Dossier : IMM-6840-13

Référence : 2014 CF 752

Ottawa (Ontario), le 28 juillet 2014

En présence de monsieur le juge Martineau

ENTRE :

RENE MARTINEZ GRANADOS

ANA LIDIA FLORES DE MARTINEZ

demandeurs

et

LE MINISTRE DE LA CITOYENNETÉ ET DE L'IMMIGRATION

défendeur

JUGEMENT ET MOTIFS

[1]               Il s’agit d’une demande de contrôle judiciaire à l’encontre de la décision de la Section de la protection des réfugiés de la Commission de l’immigration et du statut de réfugié [le Tribunal ou la SPR] rendue le 30 août 2013, déterminant que les demandeurs n’ont pas la qualité de « réfugiés au sens de la Convention », ni de « personnes à protéger » au sens des articles 96 et 97 de la Loi sur l’immigration et la protection des réfugiés, LC 2001, c 27 [la Loi].

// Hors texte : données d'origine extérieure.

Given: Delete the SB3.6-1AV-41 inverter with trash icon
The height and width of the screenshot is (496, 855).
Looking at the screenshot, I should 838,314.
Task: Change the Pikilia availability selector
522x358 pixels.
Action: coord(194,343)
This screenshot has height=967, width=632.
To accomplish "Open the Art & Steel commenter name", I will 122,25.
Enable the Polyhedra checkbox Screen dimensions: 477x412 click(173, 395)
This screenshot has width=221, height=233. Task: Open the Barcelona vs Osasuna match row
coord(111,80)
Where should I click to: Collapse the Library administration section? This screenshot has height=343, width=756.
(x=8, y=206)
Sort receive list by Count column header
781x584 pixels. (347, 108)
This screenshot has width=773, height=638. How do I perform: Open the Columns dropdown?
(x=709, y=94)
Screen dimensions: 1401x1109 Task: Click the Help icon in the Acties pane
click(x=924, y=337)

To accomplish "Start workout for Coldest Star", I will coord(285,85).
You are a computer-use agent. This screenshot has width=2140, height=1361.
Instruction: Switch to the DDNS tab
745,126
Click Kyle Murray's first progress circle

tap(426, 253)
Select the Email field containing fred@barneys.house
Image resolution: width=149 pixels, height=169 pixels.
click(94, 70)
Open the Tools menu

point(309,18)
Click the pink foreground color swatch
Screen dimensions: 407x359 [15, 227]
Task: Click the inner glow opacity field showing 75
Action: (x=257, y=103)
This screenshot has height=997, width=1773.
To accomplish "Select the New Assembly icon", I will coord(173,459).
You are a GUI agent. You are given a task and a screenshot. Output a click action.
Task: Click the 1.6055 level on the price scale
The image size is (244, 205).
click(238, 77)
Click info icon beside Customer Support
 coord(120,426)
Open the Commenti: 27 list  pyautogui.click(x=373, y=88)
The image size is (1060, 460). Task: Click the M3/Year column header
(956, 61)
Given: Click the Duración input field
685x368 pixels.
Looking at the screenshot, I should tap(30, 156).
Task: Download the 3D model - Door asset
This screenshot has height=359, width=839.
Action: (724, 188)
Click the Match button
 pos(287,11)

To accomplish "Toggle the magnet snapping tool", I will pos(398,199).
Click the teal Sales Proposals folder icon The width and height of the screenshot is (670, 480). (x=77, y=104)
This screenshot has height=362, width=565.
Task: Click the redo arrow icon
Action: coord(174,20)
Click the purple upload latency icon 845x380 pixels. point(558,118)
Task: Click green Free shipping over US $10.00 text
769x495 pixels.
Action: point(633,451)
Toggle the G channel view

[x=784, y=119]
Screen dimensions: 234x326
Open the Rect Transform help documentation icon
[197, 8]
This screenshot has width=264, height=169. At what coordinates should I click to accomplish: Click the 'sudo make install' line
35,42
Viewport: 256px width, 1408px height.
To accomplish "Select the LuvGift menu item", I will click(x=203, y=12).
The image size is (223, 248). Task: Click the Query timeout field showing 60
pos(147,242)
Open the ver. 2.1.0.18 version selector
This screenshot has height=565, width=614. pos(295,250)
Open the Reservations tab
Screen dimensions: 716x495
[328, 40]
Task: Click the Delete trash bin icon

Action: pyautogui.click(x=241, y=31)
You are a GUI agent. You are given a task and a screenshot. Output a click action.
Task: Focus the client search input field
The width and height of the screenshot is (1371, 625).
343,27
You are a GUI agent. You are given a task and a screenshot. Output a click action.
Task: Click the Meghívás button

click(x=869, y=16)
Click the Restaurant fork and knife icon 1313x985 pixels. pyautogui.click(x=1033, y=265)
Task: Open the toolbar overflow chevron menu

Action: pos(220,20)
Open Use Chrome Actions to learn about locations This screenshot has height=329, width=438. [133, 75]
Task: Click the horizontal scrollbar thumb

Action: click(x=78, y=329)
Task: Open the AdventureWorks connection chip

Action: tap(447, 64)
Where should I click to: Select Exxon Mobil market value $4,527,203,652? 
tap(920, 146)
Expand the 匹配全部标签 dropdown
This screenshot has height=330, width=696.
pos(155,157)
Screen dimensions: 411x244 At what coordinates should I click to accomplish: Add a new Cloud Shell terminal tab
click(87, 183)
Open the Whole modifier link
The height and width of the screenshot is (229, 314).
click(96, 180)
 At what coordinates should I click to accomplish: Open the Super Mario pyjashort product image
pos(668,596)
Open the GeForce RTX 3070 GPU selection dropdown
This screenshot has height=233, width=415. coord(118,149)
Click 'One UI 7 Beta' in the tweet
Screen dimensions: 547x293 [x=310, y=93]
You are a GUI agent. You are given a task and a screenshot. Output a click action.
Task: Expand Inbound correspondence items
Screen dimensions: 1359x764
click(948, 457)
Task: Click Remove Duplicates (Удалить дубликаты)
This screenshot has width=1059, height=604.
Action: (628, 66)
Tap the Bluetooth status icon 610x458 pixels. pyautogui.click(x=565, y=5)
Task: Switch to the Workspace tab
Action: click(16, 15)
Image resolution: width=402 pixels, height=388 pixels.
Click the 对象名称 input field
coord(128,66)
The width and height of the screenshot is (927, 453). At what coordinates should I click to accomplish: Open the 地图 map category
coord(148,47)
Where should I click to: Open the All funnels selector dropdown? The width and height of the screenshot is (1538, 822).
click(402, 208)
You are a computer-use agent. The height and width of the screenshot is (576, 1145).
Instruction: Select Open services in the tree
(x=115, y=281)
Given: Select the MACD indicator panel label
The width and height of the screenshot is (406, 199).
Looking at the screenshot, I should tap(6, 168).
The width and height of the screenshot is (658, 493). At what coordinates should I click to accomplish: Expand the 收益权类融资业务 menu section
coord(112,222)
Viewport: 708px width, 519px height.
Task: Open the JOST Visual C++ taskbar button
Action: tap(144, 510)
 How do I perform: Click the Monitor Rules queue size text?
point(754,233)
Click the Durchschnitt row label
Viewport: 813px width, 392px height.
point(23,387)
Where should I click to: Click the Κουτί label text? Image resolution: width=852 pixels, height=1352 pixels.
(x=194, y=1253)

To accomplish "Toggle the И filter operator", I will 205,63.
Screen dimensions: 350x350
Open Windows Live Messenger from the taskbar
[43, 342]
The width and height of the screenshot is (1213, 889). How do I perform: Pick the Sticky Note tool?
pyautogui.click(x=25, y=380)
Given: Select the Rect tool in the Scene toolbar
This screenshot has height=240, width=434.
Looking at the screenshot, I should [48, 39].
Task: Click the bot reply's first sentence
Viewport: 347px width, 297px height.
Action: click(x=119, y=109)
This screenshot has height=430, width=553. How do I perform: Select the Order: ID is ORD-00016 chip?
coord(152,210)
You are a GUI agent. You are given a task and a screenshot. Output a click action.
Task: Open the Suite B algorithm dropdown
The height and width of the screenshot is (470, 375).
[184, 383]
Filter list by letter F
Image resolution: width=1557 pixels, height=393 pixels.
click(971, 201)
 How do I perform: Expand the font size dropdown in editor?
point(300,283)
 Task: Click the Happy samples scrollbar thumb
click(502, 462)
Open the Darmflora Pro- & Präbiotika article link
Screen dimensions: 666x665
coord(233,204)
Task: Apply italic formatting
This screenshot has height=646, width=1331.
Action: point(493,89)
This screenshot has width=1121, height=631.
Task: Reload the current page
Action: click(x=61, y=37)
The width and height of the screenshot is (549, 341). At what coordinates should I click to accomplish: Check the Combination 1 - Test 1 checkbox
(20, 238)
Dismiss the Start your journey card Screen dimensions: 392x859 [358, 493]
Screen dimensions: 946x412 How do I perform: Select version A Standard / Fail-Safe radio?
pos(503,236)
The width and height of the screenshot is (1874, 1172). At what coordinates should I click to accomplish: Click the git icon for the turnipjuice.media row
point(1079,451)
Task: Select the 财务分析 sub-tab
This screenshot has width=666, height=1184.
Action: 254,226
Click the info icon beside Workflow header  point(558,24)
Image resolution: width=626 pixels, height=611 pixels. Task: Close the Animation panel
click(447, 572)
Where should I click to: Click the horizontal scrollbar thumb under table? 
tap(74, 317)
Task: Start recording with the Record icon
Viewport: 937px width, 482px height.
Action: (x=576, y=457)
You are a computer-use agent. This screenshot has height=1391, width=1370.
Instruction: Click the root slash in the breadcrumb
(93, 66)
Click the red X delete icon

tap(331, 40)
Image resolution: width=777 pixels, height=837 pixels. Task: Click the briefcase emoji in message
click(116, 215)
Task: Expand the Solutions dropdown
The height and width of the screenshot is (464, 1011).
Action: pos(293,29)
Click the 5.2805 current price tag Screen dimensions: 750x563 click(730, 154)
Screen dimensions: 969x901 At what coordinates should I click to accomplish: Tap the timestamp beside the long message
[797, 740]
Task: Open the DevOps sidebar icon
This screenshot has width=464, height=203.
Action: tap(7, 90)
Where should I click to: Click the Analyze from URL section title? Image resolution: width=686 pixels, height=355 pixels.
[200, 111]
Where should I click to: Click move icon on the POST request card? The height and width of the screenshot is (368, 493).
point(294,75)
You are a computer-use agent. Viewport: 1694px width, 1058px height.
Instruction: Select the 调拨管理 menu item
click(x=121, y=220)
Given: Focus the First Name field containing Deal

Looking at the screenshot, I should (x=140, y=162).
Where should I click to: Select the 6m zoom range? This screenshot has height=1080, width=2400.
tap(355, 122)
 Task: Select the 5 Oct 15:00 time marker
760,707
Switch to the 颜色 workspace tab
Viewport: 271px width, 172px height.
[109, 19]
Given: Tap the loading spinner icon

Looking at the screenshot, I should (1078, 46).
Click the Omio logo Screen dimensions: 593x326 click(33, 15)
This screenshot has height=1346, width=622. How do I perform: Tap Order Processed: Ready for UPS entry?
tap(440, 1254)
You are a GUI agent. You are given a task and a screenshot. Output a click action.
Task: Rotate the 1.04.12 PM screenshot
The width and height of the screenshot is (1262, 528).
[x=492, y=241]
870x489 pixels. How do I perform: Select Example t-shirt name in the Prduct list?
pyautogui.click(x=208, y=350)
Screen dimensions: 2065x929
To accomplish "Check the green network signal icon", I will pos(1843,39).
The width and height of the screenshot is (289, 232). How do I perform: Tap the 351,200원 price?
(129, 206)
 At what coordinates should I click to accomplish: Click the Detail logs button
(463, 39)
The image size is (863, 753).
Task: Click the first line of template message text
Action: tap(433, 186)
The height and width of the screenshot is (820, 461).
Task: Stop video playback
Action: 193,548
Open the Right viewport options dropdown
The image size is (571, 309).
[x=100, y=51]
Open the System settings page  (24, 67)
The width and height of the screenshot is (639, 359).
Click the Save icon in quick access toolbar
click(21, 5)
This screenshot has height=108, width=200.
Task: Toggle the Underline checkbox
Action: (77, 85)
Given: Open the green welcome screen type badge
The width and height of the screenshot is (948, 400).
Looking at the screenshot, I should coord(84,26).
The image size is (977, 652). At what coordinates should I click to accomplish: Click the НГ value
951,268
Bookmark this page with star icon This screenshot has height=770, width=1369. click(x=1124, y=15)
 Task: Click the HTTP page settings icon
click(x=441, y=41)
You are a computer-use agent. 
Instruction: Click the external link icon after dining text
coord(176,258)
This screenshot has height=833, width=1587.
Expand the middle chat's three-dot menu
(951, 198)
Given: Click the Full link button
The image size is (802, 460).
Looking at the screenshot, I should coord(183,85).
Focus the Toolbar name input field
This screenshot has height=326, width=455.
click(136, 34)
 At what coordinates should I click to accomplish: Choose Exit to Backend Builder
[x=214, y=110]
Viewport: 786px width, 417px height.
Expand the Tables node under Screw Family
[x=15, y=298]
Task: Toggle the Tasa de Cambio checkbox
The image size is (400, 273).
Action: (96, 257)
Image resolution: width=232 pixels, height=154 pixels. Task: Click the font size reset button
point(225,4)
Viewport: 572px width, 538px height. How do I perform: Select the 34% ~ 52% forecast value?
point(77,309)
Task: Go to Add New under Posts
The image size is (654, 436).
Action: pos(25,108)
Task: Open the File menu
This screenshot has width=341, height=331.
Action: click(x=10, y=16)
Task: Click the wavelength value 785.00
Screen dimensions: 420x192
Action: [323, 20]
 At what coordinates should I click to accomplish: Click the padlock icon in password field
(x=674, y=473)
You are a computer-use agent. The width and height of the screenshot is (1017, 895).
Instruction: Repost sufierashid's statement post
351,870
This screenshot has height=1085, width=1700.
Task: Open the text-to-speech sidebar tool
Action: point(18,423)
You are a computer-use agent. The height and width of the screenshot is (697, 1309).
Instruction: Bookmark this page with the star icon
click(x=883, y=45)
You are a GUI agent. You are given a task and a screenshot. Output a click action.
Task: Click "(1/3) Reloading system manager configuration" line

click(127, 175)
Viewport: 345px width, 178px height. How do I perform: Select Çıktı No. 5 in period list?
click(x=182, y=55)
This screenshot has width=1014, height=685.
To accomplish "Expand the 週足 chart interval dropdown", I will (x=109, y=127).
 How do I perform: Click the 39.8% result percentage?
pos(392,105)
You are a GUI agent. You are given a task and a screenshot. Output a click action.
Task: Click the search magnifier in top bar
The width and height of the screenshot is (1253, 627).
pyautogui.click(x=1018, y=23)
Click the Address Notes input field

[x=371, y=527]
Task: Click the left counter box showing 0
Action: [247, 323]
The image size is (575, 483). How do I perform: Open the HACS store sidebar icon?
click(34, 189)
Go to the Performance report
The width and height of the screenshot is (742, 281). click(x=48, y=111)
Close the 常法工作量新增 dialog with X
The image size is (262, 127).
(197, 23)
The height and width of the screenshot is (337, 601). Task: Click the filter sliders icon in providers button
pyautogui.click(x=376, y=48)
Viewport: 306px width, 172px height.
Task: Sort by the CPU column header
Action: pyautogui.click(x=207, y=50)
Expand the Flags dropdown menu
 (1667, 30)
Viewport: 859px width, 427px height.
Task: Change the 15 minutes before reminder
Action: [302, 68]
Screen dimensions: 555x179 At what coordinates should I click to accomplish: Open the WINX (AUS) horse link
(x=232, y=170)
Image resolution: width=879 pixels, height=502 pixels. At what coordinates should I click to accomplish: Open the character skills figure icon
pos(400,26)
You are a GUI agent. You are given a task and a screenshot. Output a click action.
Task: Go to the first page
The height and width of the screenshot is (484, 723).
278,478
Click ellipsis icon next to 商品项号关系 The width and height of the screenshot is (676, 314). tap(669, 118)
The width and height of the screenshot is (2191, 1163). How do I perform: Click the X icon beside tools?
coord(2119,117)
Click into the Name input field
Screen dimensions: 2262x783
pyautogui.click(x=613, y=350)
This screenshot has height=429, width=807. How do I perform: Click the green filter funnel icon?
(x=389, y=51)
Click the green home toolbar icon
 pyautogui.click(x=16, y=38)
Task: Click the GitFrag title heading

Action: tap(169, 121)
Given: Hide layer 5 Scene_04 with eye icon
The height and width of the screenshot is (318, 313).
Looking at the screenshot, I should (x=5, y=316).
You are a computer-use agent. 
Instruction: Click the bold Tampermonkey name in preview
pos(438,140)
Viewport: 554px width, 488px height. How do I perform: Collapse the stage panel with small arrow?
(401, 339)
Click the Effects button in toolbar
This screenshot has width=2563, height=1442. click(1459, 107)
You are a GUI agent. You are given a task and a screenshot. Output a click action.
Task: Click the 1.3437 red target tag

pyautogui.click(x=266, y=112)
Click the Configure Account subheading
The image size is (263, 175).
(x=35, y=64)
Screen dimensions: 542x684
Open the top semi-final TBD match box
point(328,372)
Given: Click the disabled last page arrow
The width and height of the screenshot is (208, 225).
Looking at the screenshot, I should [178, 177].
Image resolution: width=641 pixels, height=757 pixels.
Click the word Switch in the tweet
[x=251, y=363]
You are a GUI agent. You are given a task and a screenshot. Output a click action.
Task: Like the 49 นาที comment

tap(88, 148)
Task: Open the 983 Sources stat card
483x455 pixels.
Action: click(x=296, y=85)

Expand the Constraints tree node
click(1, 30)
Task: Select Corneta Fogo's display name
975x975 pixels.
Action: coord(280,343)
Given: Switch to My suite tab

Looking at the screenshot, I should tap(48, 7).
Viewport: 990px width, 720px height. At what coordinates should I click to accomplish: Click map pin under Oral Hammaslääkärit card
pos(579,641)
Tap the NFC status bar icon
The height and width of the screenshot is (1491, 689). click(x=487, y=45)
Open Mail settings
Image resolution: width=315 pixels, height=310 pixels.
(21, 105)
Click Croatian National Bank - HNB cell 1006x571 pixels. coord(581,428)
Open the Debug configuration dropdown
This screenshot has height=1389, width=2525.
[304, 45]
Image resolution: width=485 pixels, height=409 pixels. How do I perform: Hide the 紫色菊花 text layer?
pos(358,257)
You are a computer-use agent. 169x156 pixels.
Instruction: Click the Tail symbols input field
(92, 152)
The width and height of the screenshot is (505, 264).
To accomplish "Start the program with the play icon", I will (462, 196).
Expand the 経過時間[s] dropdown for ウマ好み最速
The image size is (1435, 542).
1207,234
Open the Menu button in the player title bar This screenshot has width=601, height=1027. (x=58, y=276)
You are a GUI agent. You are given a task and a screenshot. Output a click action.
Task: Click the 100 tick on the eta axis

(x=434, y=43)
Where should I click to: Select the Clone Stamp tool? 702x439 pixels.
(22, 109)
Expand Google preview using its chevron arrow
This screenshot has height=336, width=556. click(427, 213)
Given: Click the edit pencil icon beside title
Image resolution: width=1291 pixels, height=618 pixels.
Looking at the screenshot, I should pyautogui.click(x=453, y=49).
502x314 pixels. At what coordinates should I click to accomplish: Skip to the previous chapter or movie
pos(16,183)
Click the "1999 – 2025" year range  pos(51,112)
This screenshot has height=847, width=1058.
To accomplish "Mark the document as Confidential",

[2]               Les demandeurs sont des citoyens du Salvador. Ils quittent leur pays en octobre 2005 en raison de menaces de mort, d’extorsion et d’agressions de membres du groupe Mara 18, un gang criminel [le Groupe]. Les demandeurs opèrent une épicerie dans une municipalité rurale lorsque, en juillet 2005, des membres du Groupe leur imposent une prime d’extorsion payable tous les mois. Le demandeur porte plainte aux policiers mais sans succès. Ainsi, les demandeurs payent la prime jusqu’en octobre. Mais à cause de la maladie de leur fils, ils manquent un paiement, ce qui entraîne une agression et des nouvelles menaces. Les demandeurs quittent leur pays et entrent aux États-Unis illégalement, via le Guatemala et le Mexique, en octobre 2005. Ils y demeurent sans statut, jusqu’au 6 avril 2011, date où ils arrivent au Canada.

[3]               Le Tribunal ne remet pas en cause la crédibilité des demandeurs, ni le fait que depuis leur départ, d’autres membres de la famille ont eu des problèmes avec le Groupe. En 2006, le domicile de la mère du demandeur est incendié et son frère est atteint d’un projectile. En novembre 2012, le frère du demandeur est victime d’un vol. Enfin, la fille des demandeurs, une écolière qui habite toujours au Salvador, mais dans une autre ville qu’habitait ses parents, reçoit une note manuscrite lui indiquant qu’elle doit nouer une relation avec un membre du Groupe ou qu’elle doit leur payer 15 $ afin de poursuivre ses études.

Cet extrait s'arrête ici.